PROVIDED DATA:

+++

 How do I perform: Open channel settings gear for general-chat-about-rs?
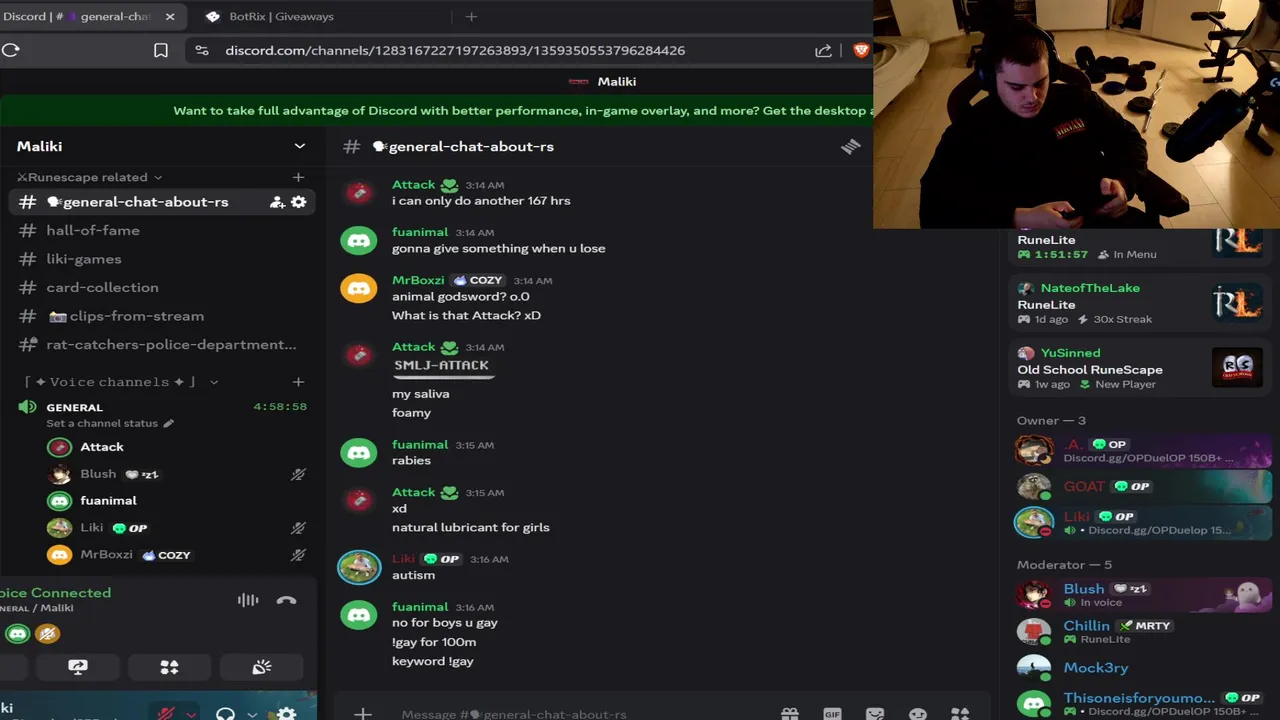(x=298, y=202)
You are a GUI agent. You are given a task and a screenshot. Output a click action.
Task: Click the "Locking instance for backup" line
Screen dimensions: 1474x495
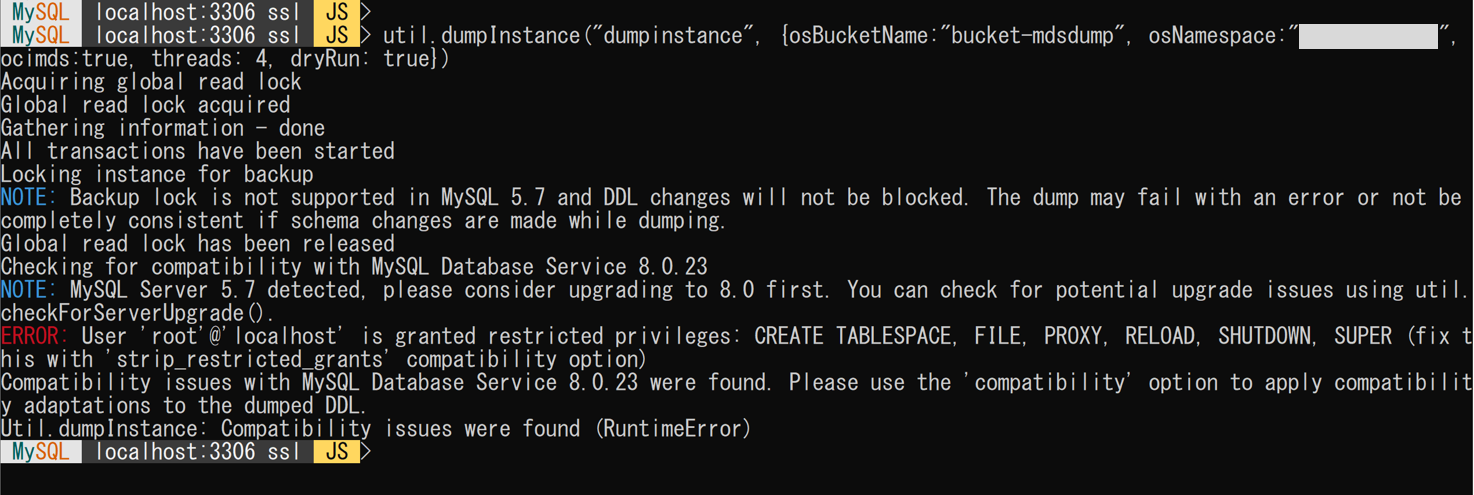click(x=157, y=174)
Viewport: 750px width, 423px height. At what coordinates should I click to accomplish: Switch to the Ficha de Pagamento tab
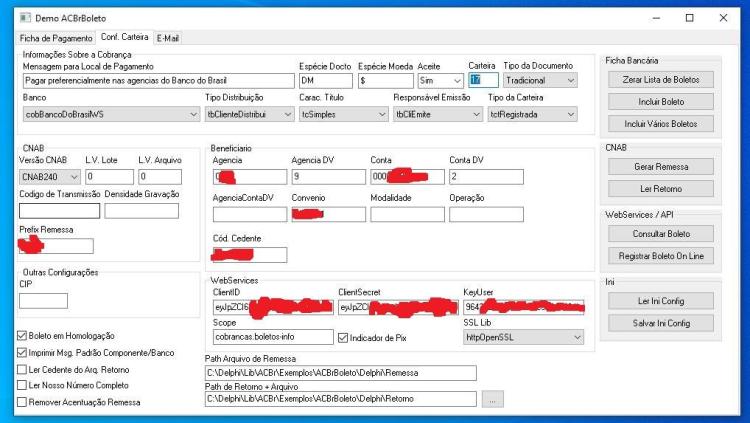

+++

WORK REQUIRED:
Output the entries above exactly. Do not include the pictures.

SOLUTION:
 How do I perform: Open channel settings gear for general-chat-about-rs?
(x=298, y=202)
You are a GUI agent. You are given a task and a screenshot. Output a click action.
Task: Click the "Locking instance for backup" line
Screen dimensions: 1474x495
click(x=157, y=174)
Viewport: 750px width, 423px height. At what coordinates should I click to accomplish: Switch to the Ficha de Pagamento tab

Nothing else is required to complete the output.